*** Selected text
Skip to content

mmaudet/moshi-tts-api

Repository files navigation

🎙️ Moshi TTS API

Docker Hub Docker FastAPI Python License

REST API for text-to-speech synthesis using Moshi model from Kyutai Labs, with interactive Swagger documentation and Docker deployment.

✨ Features

  • 🌐 Bilingual Support: French and English
  • 🎤 44 Voice Presets: VCTK, CML-TTS French, Expresso emotions, EARS speakers
  • 🎭 Emotional Speech: Happy, angry, calm, confused, whisper, and more
  • 📖 Swagger Documentation: Interactive interface to test the API
  • 🎵 High-Quality Audio: 24kHz in WAV or RAW format
  • 🚀 GPU Support: Automatic CUDA acceleration
  • 🔒 Secure: Non-root user, input validation
  • 📦 Docker: Simple and reproducible deployment
  • 🔄 RESTful API: Well-structured endpoints with OpenAPI
  • 📊 Health Checks: Service status monitoring

🚀 Quick Start

Prerequisites

  • Docker installed
  • NVIDIA Docker Runtime (optional, for GPU support)
  • At least 8GB RAM
  • ~10GB disk space for the model

Option 1: Using Pre-built Image (Recommended ⚡)

The fastest way to get started! No need to clone or build.

GPU Version (Linux with NVIDIA GPU)

docker run -d --name moshi-tts-api \
    -p 8000:8000 \
    -v moshi-models:/app/models \
    --gpus all \
    mmaudet/moshi-tts-api:latest

Native macOS Installation (Recommended for Mac)
******
*Objectives*.
1. Please answer these questions from the Moshi TTS API page, one per line:
(a) How many voice presets does the API offer?
(b) What is the minimum amount of RAM listed as a prerequisite?
(c) At what sample rate is the audio produced?
2. Go on with the Moshi TTS API page from the point where it stops.
*** Records
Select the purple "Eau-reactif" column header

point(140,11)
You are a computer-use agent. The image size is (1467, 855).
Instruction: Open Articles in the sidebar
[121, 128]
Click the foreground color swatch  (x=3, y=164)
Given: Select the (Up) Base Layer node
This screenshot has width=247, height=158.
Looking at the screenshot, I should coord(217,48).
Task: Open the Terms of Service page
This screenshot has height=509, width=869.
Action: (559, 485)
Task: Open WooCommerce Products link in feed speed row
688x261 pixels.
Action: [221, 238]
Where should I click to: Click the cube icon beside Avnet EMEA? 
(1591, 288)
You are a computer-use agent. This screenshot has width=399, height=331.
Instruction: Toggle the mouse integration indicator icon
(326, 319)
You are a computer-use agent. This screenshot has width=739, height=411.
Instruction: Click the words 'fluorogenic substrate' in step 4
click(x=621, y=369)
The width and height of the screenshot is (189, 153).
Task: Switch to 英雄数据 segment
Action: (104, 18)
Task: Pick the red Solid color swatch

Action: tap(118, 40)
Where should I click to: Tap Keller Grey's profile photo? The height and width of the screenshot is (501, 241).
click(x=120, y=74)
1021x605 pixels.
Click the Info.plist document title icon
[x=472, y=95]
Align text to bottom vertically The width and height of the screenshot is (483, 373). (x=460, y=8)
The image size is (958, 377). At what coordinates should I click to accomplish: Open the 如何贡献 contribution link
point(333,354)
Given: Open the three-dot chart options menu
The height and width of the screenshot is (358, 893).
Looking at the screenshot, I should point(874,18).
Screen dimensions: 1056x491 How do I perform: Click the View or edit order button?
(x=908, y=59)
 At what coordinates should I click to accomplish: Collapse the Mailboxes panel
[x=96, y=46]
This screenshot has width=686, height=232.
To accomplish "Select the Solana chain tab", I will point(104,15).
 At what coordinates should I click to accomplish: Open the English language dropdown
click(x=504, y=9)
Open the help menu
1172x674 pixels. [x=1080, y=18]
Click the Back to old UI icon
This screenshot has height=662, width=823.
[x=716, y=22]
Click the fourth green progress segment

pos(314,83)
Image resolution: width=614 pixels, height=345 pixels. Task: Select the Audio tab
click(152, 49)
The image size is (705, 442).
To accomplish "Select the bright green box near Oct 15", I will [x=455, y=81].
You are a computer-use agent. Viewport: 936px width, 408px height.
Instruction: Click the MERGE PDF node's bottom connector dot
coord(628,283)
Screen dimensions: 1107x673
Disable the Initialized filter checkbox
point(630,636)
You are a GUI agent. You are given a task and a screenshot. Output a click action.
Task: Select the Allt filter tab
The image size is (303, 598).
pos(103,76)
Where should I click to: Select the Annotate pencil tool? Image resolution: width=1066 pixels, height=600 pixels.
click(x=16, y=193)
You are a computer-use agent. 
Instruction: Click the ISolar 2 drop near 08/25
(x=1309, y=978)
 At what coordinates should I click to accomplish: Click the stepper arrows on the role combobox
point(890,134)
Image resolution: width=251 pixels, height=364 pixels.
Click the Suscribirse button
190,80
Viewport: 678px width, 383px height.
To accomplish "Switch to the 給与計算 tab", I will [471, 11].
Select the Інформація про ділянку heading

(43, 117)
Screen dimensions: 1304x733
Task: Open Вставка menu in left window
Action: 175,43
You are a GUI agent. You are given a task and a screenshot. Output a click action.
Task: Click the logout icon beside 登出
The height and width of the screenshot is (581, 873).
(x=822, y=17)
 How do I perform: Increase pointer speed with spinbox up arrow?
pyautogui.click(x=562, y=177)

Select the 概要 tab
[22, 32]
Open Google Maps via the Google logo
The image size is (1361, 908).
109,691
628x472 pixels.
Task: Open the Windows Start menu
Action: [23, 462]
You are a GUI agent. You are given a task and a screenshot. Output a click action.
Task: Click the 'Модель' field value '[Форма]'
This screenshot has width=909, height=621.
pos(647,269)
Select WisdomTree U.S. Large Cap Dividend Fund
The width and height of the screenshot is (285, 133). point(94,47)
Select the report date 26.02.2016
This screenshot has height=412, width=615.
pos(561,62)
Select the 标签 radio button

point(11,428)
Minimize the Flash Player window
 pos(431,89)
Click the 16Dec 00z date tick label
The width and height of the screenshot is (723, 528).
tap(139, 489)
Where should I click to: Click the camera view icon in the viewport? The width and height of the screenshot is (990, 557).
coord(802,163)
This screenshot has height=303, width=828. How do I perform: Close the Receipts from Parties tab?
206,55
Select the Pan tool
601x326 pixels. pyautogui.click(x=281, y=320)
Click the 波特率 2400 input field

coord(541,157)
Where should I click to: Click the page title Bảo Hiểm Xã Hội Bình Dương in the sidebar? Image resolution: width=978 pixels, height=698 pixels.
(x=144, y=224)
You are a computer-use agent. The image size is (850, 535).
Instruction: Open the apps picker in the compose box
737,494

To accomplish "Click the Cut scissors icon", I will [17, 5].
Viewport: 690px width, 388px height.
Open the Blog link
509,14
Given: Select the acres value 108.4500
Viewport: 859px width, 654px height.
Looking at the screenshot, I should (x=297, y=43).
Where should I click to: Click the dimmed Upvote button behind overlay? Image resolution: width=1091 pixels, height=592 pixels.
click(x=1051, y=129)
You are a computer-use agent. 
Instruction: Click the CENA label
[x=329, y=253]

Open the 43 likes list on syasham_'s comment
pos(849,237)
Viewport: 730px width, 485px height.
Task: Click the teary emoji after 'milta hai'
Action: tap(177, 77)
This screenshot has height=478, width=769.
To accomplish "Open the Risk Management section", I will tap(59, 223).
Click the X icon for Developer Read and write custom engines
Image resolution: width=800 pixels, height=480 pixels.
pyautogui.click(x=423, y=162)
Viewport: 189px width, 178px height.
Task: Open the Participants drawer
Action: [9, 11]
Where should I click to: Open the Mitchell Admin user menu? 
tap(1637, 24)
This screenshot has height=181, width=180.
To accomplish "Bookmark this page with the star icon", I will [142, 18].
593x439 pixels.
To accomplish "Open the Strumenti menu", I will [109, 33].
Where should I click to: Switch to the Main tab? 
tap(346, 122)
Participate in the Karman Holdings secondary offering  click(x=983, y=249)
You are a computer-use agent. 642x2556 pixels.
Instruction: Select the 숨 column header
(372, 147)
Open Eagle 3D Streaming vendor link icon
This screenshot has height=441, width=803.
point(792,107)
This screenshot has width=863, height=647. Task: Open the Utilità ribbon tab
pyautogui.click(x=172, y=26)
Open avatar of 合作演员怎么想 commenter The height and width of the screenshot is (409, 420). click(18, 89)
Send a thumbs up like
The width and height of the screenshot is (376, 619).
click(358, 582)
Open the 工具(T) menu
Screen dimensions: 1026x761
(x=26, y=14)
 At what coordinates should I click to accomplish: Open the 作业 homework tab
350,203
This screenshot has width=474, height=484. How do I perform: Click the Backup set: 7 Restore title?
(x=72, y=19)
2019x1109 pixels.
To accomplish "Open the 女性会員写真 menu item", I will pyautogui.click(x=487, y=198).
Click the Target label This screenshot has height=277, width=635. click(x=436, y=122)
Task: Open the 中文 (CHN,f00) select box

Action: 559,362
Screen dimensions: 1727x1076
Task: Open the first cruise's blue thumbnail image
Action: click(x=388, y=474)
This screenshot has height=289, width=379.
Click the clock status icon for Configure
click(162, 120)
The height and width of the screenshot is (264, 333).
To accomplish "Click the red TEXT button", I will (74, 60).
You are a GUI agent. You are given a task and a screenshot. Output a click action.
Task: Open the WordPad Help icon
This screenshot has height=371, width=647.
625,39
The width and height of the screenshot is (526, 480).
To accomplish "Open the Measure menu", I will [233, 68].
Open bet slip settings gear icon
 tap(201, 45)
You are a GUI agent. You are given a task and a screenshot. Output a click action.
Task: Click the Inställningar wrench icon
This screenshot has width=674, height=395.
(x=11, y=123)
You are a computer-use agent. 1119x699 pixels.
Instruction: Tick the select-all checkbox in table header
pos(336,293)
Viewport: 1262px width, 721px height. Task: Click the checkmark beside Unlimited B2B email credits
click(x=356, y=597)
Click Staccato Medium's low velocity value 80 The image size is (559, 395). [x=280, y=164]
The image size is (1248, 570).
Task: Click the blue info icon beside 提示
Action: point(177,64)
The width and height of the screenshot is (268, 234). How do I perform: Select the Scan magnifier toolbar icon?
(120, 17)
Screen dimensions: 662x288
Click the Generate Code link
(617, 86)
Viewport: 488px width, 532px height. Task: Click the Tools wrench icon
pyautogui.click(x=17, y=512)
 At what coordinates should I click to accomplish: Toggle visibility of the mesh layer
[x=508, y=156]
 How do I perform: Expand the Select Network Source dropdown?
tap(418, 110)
******
*Outputs*.
1.
(a) 44
(b) At least 8GB
(c) 24kHz

2.
For Mac M1/M2/M3/M4/M5 - Uses MLX with Metal GPU acceleration:

# Clone the repository
git clone https://github.com/mmaudet/moshi-tts-api.git
cd moshi-tts-api

# Run the installation script
./install-macos-mlx.sh

# Activate the virtual environment
source venv-moshi-mlx/bin/activate

# Start the API server
python3 -m uvicorn app:app --host 0.0.0.0 --port 8000

Why native installation for Mac?

  • 🚀 Best performance - Direct Metal GPU access (not possible in Docker)
  • MLX framework - Apple's optimized ML framework for M-series chips
  • 💪 No Docker overhead - Native macOS performance

Note: MLX requires macOS and cannot run in Docker containers (Metal framework limitation)

Access the API at: http://localhost:8000/docs

Option 2: Build from Source

  1. Clone the project
git clone https://github.com/mmaudet/moshi-tts-api.git
cd moshi-tts-api
  1. Quick build and launch
chmod +x build-and-run.sh
./build-and-run.sh

Or manually:

# Build
docker build -t moshi-tts-api:latest .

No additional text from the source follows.